▸ **EXERCISE**:
Could you write out all of the data below again, substituting "Point out an element on the screen" for each "Locate an element on the screen" and leaving everything else unchanged?

▸ **RECORDS TO PROCESS**:

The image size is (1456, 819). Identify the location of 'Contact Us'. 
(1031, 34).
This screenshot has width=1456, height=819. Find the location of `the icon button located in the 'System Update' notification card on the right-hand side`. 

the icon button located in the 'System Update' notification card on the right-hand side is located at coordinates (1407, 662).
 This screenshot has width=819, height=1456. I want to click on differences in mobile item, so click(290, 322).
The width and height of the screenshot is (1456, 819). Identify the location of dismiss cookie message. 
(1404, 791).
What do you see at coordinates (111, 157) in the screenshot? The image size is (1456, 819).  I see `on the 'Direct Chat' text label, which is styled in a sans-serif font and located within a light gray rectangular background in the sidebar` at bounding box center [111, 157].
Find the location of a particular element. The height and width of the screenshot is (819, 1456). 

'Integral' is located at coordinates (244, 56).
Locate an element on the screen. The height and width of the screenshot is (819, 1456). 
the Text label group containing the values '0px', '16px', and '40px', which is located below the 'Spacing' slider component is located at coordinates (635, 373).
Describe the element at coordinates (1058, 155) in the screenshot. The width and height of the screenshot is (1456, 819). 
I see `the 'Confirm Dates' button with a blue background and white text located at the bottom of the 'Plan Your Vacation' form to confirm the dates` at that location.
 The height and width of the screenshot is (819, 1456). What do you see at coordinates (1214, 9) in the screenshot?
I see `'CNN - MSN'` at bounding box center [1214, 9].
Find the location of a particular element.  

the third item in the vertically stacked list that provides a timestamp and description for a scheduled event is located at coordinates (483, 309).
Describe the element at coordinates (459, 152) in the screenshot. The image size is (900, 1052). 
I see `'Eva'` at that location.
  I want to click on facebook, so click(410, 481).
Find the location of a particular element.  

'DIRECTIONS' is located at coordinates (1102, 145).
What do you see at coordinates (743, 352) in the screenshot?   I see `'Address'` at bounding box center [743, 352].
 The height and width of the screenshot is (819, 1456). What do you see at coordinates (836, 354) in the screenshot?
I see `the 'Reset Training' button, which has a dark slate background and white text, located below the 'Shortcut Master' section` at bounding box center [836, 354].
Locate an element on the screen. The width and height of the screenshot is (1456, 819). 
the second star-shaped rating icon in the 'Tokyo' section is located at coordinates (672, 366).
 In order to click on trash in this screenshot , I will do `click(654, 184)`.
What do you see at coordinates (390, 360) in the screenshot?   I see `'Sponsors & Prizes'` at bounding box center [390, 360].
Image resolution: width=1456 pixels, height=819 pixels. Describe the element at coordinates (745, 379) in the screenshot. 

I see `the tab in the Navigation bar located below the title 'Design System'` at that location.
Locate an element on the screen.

▸ **EXERCISE RESPONSE**:
The image size is (1456, 819). Identify the location of 'Contact Us'. 
(1031, 34).
This screenshot has width=1456, height=819. Find the location of `the icon button located in the 'System Update' notification card on the right-hand side`. 

the icon button located in the 'System Update' notification card on the right-hand side is located at coordinates (1407, 662).
 This screenshot has width=819, height=1456. I want to click on differences in mobile item, so click(290, 322).
The width and height of the screenshot is (1456, 819). Identify the location of dismiss cookie message. 
(1404, 791).
What do you see at coordinates (111, 157) in the screenshot? The image size is (1456, 819).  I see `on the 'Direct Chat' text label, which is styled in a sans-serif font and located within a light gray rectangular background in the sidebar` at bounding box center [111, 157].
Find the location of a particular element. The height and width of the screenshot is (819, 1456). 

'Integral' is located at coordinates (244, 56).
Point out an element on the screen. The height and width of the screenshot is (819, 1456). 
the Text label group containing the values '0px', '16px', and '40px', which is located below the 'Spacing' slider component is located at coordinates (635, 373).
Describe the element at coordinates (1058, 155) in the screenshot. The width and height of the screenshot is (1456, 819). 
I see `the 'Confirm Dates' button with a blue background and white text located at the bottom of the 'Plan Your Vacation' form to confirm the dates` at that location.
 The height and width of the screenshot is (819, 1456). What do you see at coordinates (1214, 9) in the screenshot?
I see `'CNN - MSN'` at bounding box center [1214, 9].
Find the location of a particular element.  

the third item in the vertically stacked list that provides a timestamp and description for a scheduled event is located at coordinates (483, 309).
Describe the element at coordinates (459, 152) in the screenshot. The image size is (900, 1052). 
I see `'Eva'` at that location.
  I want to click on facebook, so click(410, 481).
Find the location of a particular element.  

'DIRECTIONS' is located at coordinates (1102, 145).
What do you see at coordinates (743, 352) in the screenshot?   I see `'Address'` at bounding box center [743, 352].
 The height and width of the screenshot is (819, 1456). What do you see at coordinates (836, 354) in the screenshot?
I see `the 'Reset Training' button, which has a dark slate background and white text, located below the 'Shortcut Master' section` at bounding box center [836, 354].
Point out an element on the screen. The width and height of the screenshot is (1456, 819). 
the second star-shaped rating icon in the 'Tokyo' section is located at coordinates (672, 366).
 In order to click on trash in this screenshot , I will do `click(654, 184)`.
What do you see at coordinates (390, 360) in the screenshot?   I see `'Sponsors & Prizes'` at bounding box center [390, 360].
Image resolution: width=1456 pixels, height=819 pixels. Describe the element at coordinates (745, 379) in the screenshot. 

I see `the tab in the Navigation bar located below the title 'Design System'` at that location.
Point out an element on the screen.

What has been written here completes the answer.